_Exercise prompt_
Return all lines below containing the word "will".
***
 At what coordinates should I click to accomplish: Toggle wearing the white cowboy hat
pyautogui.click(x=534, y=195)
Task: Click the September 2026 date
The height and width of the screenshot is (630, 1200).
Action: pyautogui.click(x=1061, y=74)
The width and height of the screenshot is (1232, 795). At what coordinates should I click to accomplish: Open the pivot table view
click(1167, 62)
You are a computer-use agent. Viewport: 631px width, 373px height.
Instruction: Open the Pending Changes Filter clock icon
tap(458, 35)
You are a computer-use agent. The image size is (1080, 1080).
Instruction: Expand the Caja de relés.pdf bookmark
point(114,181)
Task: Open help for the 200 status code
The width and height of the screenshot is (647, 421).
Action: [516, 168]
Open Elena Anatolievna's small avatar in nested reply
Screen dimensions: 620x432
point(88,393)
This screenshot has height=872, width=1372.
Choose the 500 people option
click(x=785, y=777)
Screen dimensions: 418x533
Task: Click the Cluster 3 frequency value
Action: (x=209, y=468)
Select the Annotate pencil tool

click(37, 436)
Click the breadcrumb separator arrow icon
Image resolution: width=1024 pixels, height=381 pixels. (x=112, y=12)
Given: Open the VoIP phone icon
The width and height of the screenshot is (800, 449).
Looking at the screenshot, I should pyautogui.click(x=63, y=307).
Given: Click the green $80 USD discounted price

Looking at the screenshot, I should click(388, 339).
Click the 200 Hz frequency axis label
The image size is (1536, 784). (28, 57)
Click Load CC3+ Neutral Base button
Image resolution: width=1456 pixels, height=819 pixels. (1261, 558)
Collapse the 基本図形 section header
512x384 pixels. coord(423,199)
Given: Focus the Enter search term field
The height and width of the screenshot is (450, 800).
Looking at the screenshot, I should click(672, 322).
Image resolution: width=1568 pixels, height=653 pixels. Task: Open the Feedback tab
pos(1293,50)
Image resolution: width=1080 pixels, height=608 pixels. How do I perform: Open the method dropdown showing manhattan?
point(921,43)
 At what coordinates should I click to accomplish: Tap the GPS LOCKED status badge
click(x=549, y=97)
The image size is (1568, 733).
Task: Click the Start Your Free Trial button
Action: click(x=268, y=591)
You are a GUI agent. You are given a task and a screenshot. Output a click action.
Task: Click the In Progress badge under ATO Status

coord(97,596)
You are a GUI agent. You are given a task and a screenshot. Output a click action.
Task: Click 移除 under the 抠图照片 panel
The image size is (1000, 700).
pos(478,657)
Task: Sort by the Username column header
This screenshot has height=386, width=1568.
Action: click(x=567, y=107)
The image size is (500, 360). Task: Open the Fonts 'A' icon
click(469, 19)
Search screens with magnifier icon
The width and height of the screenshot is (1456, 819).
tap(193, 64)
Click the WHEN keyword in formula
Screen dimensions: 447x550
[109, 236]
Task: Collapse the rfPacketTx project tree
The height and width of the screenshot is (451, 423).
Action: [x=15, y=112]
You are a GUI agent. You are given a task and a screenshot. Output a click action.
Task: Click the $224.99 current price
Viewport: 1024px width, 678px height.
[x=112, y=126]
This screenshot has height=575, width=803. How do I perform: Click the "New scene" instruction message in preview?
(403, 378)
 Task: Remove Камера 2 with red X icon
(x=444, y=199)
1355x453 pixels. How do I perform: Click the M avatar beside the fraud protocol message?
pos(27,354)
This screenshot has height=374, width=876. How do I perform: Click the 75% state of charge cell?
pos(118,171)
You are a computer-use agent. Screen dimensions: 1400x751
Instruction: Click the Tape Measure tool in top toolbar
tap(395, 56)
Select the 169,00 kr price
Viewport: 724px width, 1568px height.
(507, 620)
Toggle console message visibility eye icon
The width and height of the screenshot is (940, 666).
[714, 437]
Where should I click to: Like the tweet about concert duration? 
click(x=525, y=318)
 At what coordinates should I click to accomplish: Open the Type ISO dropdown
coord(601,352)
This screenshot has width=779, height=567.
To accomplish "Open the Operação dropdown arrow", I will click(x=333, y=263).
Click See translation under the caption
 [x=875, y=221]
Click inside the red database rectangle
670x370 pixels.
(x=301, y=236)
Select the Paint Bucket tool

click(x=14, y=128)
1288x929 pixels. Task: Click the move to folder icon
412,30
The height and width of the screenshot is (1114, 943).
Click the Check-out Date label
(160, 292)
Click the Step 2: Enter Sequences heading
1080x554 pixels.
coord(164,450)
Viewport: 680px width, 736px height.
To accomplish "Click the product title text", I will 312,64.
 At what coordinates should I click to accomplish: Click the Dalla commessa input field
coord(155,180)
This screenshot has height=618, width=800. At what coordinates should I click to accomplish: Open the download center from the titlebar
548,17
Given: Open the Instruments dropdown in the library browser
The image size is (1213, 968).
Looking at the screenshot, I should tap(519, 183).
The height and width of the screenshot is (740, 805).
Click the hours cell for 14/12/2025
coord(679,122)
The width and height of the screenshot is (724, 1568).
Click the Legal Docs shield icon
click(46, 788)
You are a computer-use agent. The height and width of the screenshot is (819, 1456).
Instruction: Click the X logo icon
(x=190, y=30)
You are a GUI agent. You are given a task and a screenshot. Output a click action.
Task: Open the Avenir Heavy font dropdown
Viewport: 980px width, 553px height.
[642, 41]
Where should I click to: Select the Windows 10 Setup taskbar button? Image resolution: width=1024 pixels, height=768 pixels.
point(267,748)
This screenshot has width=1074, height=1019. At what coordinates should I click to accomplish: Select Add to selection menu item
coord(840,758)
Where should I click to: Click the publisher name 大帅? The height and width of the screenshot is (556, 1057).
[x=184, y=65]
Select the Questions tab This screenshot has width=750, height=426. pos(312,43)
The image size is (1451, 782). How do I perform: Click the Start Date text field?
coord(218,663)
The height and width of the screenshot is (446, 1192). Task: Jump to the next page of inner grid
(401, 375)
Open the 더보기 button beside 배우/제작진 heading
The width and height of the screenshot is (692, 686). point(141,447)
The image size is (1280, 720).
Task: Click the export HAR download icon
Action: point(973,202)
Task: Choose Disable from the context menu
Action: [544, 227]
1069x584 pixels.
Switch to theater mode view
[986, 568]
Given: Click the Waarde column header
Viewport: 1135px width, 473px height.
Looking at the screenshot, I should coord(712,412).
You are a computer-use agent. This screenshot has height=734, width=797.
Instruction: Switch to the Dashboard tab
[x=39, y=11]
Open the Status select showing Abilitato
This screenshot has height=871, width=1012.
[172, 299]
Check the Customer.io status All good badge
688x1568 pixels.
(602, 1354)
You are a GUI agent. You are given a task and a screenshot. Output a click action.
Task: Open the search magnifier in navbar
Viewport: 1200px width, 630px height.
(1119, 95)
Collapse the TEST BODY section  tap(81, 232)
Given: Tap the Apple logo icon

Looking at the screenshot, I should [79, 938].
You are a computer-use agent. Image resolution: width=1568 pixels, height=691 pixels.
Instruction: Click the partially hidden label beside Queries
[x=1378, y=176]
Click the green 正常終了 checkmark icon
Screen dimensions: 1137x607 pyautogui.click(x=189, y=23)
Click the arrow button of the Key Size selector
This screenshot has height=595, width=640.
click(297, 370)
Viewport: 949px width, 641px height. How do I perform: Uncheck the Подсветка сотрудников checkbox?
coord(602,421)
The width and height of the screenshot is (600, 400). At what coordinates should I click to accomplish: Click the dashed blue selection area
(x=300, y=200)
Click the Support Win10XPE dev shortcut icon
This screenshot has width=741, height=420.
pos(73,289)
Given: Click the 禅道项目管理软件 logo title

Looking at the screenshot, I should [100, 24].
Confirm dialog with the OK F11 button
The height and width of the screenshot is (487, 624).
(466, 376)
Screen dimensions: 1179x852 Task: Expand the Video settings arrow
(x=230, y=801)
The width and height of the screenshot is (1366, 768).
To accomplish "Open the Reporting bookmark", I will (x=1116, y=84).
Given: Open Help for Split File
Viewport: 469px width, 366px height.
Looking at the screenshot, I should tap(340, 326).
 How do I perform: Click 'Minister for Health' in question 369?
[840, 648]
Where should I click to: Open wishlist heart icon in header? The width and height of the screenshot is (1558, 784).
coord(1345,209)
***
_Task result_
To accomplish "Open the Operação dropdown arrow", I will click(x=333, y=263).
To accomplish "Click the product title text", I will 312,64.
To accomplish "Open the Reporting bookmark", I will (x=1116, y=84).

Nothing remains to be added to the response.